**Reading passage**:
◇ ◇ ◇ ◇ ◇ ◇ ◇

The second aspect of the preprocessor that we're looking at essentially does the opposite. It gives us a way to add additional code to our files.

This can be done using the #include directive. You may have noticed we've already been using an include directive this whole time:

#include <iostream>

We can finally explain what that line is doing!

Libraries and the Standard Library

When we build our project, the preprocessor will see this #include directive, and it will replace it with a load of code that is stored in a different location.

This is useful for two reasons:

  • When our project gets bigger, it allows us to arrange our code across multiple files, keeping everything organized
  • It gives us access to libraries - code and features that other developers and organizations have written

Libraries help us build features much more quickly. It means we don’t have to reinvent the wheel every time.

C++ comes with a library of code by default, which is called the standard library.

The #include <iostream> directive is adding standard library code into our file. Specifically, it is inserting code that allows us to work with input and output streams. It’s what has enabled us to use cout in all our examples thus far.

As a side effect, this directive has also been adding the standard library’s string class to our files, which we’ve been using in quite a few examples.

The string class is also available by itself. If we need string, but not cout, we could use this directive instead:

#include <string>

In the next courses, we’ll see many more examples of using the standard library. We’ll also be importing code from third-party libraries.

These will give us the ability to create windows, handle keyboard and mouse input, communicate over the internet, and more.

Using #include with our files

The #include directive also allows us to insert the content from other files in our project.

This gives us the ability to separate blocks of code - typically a class - to their own dedicated file, and then #include them into other files that need them.

This effectively allows us to extend the idea of encapsulation to cover our project organization, too.

For example, all of our character-related code can go into the Character class, and then that class can go into the Character.cpp file.

The following shows an example of this. Note we will explain the difference between the <> and "" syntax in the next section:

// main.cpp
#include <iostream>
#include "Character.cpp"

int main() {
  Character Player;
}
// Character.cpp
class Character {
  // ...
};

Once the preprocessor encounters #include "Character.cpp" in our main.cpp, it will jump into action and replace that directive with the contains of our Character.cpp file.

Because of this, the code that our compiler receives will effectively look like this:

// main.cpp
#include <iostream>
class Character {
  // ...
};

int main() {
  Character Player;
}

This file now looks very similar to what we've seen in the past. Now, however, instead of having to work with a main.cpp that constantly gets bigger, we're able to organize our project into multiple files, each of them much easier to work with.

<> vs " when using #include

In the previous example, we saw two ways of using the #include directive. One used angle brackets: < and >, whilst the other used double quotes: "

#include <iostream>
#include "Character.cpp"

The different format here broadly relates to where the preprocessor should look for the requested file.

◇ ◇ ◇ ◇ ◇ ◇ ◇

**Exercise input**:
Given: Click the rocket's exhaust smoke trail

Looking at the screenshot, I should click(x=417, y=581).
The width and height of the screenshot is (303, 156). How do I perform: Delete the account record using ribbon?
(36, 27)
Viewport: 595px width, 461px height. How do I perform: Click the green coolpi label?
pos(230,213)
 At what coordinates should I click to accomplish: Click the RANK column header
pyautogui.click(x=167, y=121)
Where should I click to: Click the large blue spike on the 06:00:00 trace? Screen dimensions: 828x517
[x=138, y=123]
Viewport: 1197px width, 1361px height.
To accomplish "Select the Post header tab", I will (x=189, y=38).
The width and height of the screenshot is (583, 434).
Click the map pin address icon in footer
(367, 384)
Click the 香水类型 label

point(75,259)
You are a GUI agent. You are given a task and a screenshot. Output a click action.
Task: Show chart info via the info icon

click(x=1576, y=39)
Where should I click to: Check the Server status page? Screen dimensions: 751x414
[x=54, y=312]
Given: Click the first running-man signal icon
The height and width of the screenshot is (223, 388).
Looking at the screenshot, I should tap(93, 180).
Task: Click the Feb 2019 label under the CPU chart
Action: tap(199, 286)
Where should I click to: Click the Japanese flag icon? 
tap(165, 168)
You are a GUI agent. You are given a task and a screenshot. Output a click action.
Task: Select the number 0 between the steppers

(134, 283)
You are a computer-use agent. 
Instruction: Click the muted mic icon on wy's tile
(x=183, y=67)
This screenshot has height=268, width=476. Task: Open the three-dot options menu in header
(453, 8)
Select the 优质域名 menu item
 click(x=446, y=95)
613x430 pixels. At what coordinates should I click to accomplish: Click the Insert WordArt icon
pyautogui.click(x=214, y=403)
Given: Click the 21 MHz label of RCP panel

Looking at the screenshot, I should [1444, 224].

◇ ◇ ◇ ◇ ◇ ◇ ◇

**Short problem 1**:
In the passage on the #include directive:
(a) What is the library that C++ comes with by default called?
(b) As a side effect, which class has the #include <iostream> directive also been adding to files?
(c) Which file can the Character class go into?
**Short problem 2**: Could you return the records exactly, starting at the line that contains "The width and height of the screenshot is (583, 434)." and ending with the last line of the records?

**Answer 1**:
(a) The standard library.
(b) The standard library's string class.
(c) Character.cpp.

**Answer 2**:
The width and height of the screenshot is (583, 434).
Click the map pin address icon in footer
(367, 384)
Click the 香水类型 label

point(75,259)
You are a GUI agent. You are given a task and a screenshot. Output a click action.
Task: Show chart info via the info icon

click(x=1576, y=39)
Where should I click to: Check the Server status page? Screen dimensions: 751x414
[x=54, y=312]
Given: Click the first running-man signal icon
The height and width of the screenshot is (223, 388).
Looking at the screenshot, I should tap(93, 180).
Task: Click the Feb 2019 label under the CPU chart
Action: tap(199, 286)
Where should I click to: Click the Japanese flag icon? 
tap(165, 168)
You are a GUI agent. You are given a task and a screenshot. Output a click action.
Task: Select the number 0 between the steppers

(134, 283)
You are a computer-use agent. 
Instruction: Click the muted mic icon on wy's tile
(x=183, y=67)
This screenshot has height=268, width=476. Task: Open the three-dot options menu in header
(453, 8)
Select the 优质域名 menu item
 click(x=446, y=95)
613x430 pixels. At what coordinates should I click to accomplish: Click the Insert WordArt icon
pyautogui.click(x=214, y=403)
Given: Click the 21 MHz label of RCP panel

Looking at the screenshot, I should [1444, 224].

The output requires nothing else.